Giovedì, 23 Settembre 2021
Ambiente&Clima

In Italia nasce la prima rete nazionale per l'agrivoltaico sostenibile

Impianti fotovoltaici possono essere installati su serre e anche in alcuni campi in cui può essere utile dell'ombra. In questo modo si fa un uso più intelligente dello spazio

Una rete italiana aperta a imprese, istituzioni, università e associazioni di categoria per promuovere l'Agricoltaico sostenibile, che consente di produrre energia elettrica da fotovoltaico e, al tempo stesso, di coltivare i terreni. È l'iniziativa coordinata dall'Enea a cui hanno aderito diversi enti e associazioni tra cui Confagricoltura, Legambiente e Università Cattolica del Sacro Cuore di Piacenza.

L'obiettivo del network è di arrivare alla definizione di un quadro metodologico e normativo, di linee guida per la progettazione e valutazione degli impianti, di strumenti di supporto ai decisori e di contribuire alla diffusione di conoscenze e promuovere le eccellenze italiane nei settori delle nuove tecnologie per l'energia rinnovabile, dell'agricoltura e del paesaggio. A livello operativo, Enea ha costituito un'apposita task force multidisciplinare nell'ambito di due dipartimenti, 'Tecnologie energetiche e fonti rinnovabili' e 'Sostenibilità dei sistemi produttivi e territoriali', con la possibilità di utilizzare laboratori, infrastrutture e professionalità pluriennali nei settori delle tecnologie green e dell'agroindustria. "La specificità dei contesti urbani italiani e il limitato potenziale di integrazione del fotovoltaico negli edifici, ma anche le incertezze legate al cambiamento di uso del suolo e alla trasformazione del paesaggio bloccano le autorizzazioni”, rimarca Ezio Terzini, responsabile divisione Enea di Fotovoltaico e Smart Devices. “I sistemi agrivoltaici possono quindi rappresentare una valida risposta e per incoraggiarne la diffusione è necessario sviluppare soluzioni tecnologiche innovative e criteri di progettazione e valutazione delle prestazioni degli impianti", ha aggiunto Terzini.
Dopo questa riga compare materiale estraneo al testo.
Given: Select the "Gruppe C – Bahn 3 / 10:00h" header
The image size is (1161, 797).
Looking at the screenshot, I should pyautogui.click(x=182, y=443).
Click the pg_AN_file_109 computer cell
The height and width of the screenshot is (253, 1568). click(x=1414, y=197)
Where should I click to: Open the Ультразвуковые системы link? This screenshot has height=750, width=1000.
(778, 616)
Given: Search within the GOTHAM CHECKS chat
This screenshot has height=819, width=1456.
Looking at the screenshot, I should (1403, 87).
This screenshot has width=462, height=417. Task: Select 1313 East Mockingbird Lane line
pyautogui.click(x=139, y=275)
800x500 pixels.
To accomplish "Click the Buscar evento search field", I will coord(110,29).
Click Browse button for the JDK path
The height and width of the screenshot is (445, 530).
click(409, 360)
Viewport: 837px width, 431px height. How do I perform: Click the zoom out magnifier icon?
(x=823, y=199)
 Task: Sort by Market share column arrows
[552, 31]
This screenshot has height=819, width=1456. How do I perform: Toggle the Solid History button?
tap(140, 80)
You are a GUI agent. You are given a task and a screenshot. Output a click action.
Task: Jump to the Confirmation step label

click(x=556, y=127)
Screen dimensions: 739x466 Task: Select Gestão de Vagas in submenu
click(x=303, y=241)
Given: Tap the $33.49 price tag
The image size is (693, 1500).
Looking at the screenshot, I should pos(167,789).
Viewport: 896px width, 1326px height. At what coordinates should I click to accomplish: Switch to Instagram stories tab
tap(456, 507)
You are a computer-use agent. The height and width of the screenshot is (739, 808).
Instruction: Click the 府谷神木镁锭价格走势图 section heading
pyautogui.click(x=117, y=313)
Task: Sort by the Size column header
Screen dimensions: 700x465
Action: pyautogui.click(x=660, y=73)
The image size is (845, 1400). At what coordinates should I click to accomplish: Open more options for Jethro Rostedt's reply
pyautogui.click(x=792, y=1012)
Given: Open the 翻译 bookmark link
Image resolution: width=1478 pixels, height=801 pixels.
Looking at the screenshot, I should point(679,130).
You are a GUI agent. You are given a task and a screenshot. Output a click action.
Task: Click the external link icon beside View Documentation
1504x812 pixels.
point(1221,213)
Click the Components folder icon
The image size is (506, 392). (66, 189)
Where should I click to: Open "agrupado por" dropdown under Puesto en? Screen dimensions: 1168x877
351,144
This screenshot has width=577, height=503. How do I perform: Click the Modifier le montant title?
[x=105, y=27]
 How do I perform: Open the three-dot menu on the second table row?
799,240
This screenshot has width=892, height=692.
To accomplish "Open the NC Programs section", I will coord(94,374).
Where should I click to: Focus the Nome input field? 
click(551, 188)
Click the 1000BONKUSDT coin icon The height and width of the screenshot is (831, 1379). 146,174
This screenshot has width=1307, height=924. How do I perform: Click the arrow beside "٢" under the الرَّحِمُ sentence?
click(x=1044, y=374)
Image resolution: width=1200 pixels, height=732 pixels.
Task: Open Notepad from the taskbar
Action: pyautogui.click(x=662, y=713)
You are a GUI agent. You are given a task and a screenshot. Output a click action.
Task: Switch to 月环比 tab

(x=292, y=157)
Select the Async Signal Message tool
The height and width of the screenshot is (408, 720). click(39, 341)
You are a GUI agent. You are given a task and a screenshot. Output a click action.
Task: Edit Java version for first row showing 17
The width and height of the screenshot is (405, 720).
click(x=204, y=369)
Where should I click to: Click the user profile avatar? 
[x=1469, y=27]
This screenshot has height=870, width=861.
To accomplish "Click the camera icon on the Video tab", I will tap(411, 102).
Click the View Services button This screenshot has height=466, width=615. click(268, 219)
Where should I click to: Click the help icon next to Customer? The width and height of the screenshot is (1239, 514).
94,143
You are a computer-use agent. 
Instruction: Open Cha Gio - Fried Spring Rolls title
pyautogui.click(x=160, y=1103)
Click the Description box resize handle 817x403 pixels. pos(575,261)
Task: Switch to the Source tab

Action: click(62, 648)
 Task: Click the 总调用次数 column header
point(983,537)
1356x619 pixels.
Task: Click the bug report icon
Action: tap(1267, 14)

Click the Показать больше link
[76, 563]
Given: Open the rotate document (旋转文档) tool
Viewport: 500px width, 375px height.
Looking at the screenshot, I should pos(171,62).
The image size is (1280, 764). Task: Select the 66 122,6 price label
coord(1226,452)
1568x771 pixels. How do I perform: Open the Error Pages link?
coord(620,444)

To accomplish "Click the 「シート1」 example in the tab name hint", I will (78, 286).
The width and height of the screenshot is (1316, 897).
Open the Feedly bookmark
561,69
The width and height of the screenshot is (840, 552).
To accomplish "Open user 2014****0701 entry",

Secondo uno studio Enea-Università Cattolica del Sacro Cuore di Piacenza, pubblicato sulla rivista scientifica Applied Energy, le prestazioni economiche e ambientali degli impianti agrivoltaici sono simili a quelli degli impianti fotovoltaici a terra, soprattutto se si utilizzano tensostrutture per limitare l'impiego di acciaio e cemento: il costo dell'energia elettrica prodotta risulta essere di circa 9 centesimi di euro per kWh, mentre le emissioni di gas serra ammontano a circa 20 g di CO2eq per megajoule di elettricità. "Ma i valori aggiunti sono rilevanti, in quanto alcune tipologie di installazioni agrivoltaiche (ad esempio pannelli a 5 metri di altezza, ricorso a tensostrutture) incidono in misura relativamente limitata sul consumo di suolo rispetto agli impianti a terra e, in specifiche condizioni ambientali come gli stress idrici, possono permettere di conseguire un aumento della resa di alcune colture in quanto l'ombra generata dagli impianti agrivoltaici, se ben calibrata, riduce la temperatura del suolo, e il fabbisogno idrico delle colture”, ha sottolineato Alessandro Agostini, ricercatore Enea della Divisione Produzione, Storage e Utilizzo dell'Energia, e tra gli autori dello studio. Per il ricercatore “in specifici contesti, l'agrivoltaico può contribuire ad aumentare la resilienza del settore agroalimentare rispetto agli impatti del cambiamento climatico e contribuire al raggiungimento degli obiettivi dell'Agenda 2030".